I had to admit that this sounded much more likely than a magazine. Pinker had specifically asked if I was good at describing—an odd sort of question for a magazine proprietor, but one that made perfect sense for someone who wanted advertisements composed. Doubtless he simply had a new coffee he wished to push. Pinker's pick-me-up breakfast blend. Richly roasted for a healthy complexion, or some such nonsense. I felt an obscure sense of disappointment. For a moment I had hoped—well, that it might be something more exciting.
"Advertising," Hunt said thoughtfully, "is the unspeakable expression of an unspeakable age."
"On the contrary," Morgan said, "I adore advertising. It is the only form of modern art to concern itself, however remotely, with the truth."
They looked at me expectantly. But for some reason I was no longer in the mood for epigrams.

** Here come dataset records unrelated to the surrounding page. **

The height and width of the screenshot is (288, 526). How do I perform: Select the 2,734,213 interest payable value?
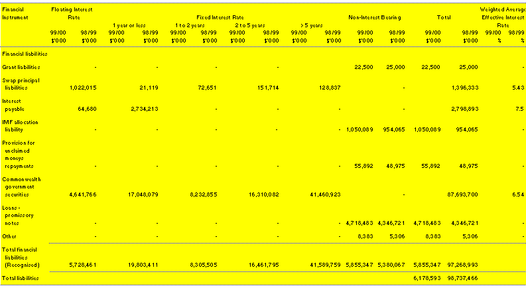point(141,108)
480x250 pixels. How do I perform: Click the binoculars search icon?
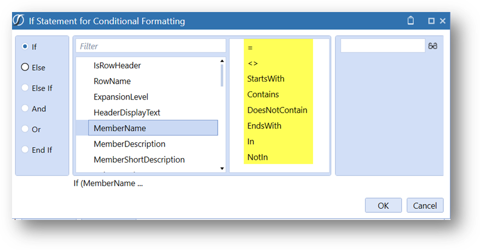pyautogui.click(x=432, y=46)
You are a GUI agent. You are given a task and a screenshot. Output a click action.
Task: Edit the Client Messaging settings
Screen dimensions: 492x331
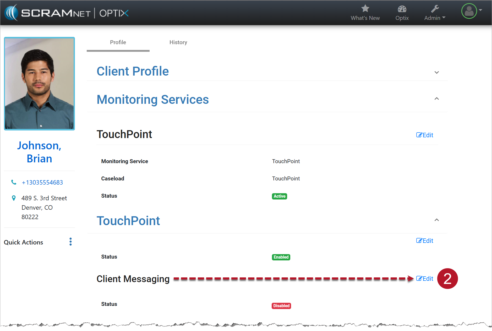tap(425, 279)
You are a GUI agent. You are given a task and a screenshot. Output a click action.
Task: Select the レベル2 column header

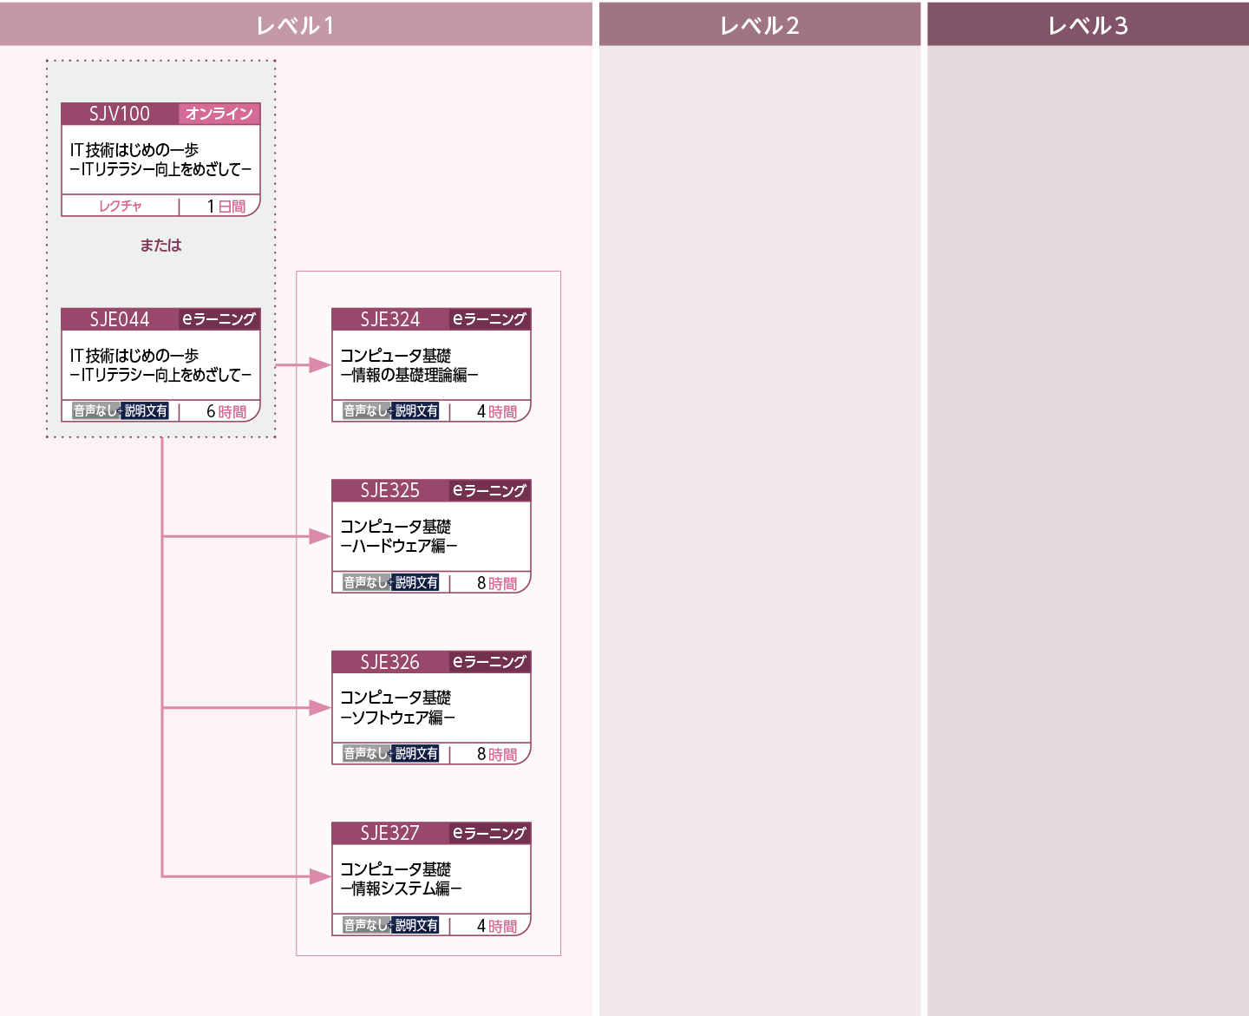[x=759, y=25]
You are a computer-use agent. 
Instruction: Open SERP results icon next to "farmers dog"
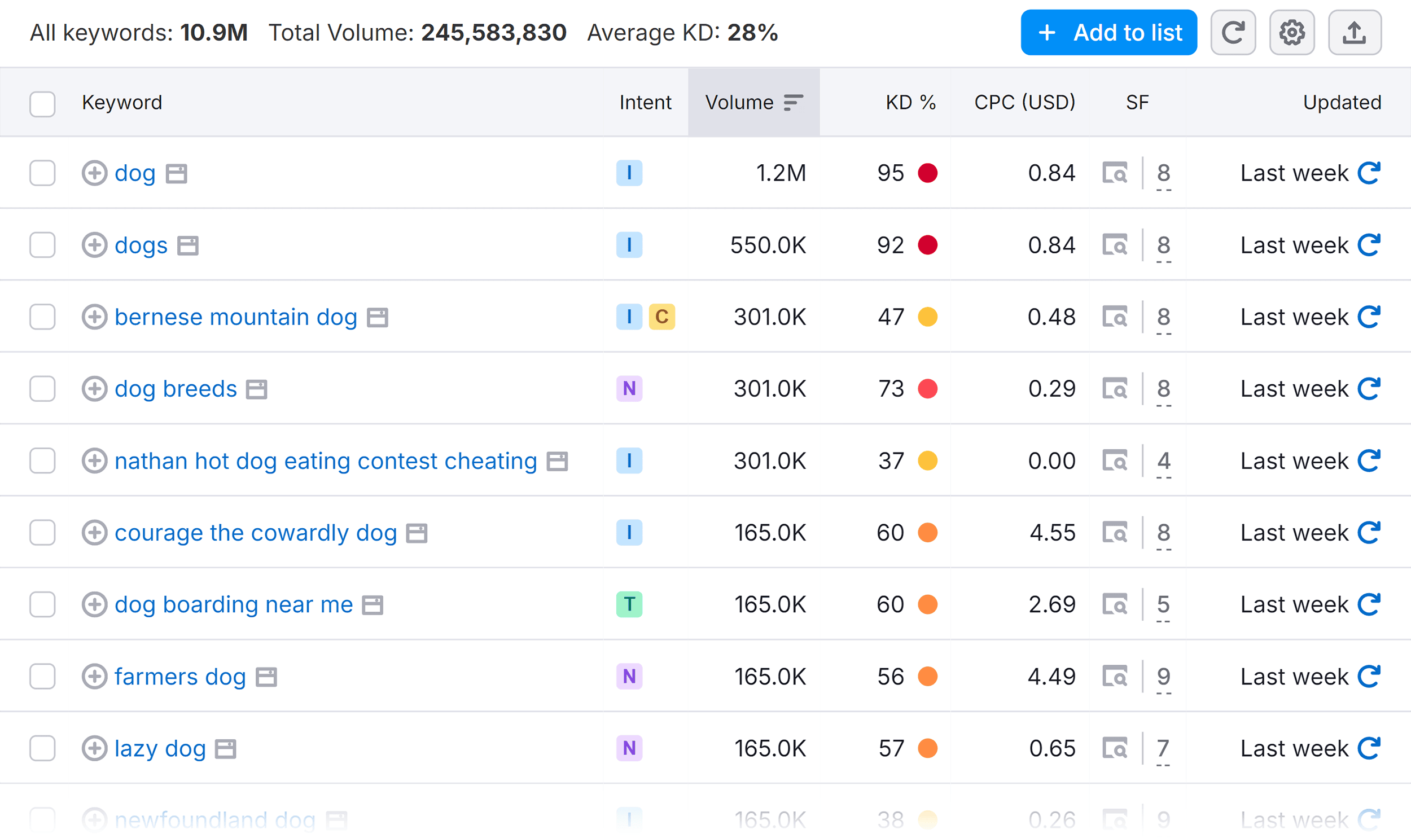tap(1117, 676)
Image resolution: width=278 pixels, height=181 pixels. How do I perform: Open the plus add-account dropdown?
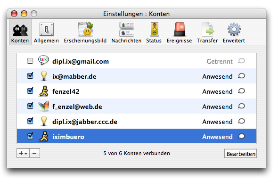(x=23, y=153)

*** The following afternoon saw me sitting at my desk, working on a translation of a poem by Baudelaire. At my side, a goblet of pale Venetian glass was filled with golden Rhenish wine; I was writing with a silver pencil on mauve paper infused with oil of bergamot, and I was smoking innumerable cigarettes of Turkish tobacco, all in the approved manner. Even so, it was utterly tedious work. Baudelaire, of course, is a great poet, and thrillingly perverse, but he also tends to be somewhat vague, which makes the translator's job a slow one, and were it not for the three pounds a publisher had promised me for the work, I would have jacked it in several hours ago. My rooms were in St. John's Wood, close to the Regent's Park, and on a sunny spring day such as this I could hear the distant cries of the ice-cream sellers as they paced back and forth by the gates. It made staying inside rather difficult. And for some reason, the only word I could think of that rhymed with "vice" was "strawberry ice."
"Hang it," I said aloud, putting down my pencil.
Pinker's card lay on one side of the desk. I picked it up and looked at it again. Samuel pinker, coffee importer and distributor. An address in Narrow Street, Limehouse. The thought of getting out of my rooms, if only for an hour or two, tugged at me like a dog pulling at its master's leash.
On the other side of the desk was a pile of bills. Of course, it was inevitable that a poet should have debts. In fact you could scarcely call yourself an artist if you did not. But just for a moment, I grew dispirited at the thought of eventually having to find the means to pay them off. I fingered the top one, a chit from my wine merchant. The Rhenish wine was not only golden in color: it had cost damn nearly as much as gold as well. Whereas if I agreed to do Mr. Pinker's advertisements . . . I had no idea what a person charged to write those bits of nonsense. But then, I reasoned, the fact that Pinker had resorted to hanging around the Cafe Royal in search of a writer suggested that he was as much a novice at this as I was. Supposing he could be prevailed upon to give me, not just a lump sum, but a retainer? Say that it was—I reached for a reasonable sum and then, finding it not enough, quadrupled it—forty pounds a year? And if the coffee merchant had other friends, business acquaintances, who wanted the same sort of service—why, it wouldn't be long before a man had an income of four hundred pounds a year, and all from writing lines like "Enjoy the effervescent vigor of the alpine rest-cure in a single efficacious spoonful." There would still be plenty of time left over for Baudelaire. True, the Muse might feel somewhat slighted that one was prostituting one's talents in this way, but since one would have to keep the whole business secret from one's literary acquaintances in any case, perhaps the Muse might not find out either.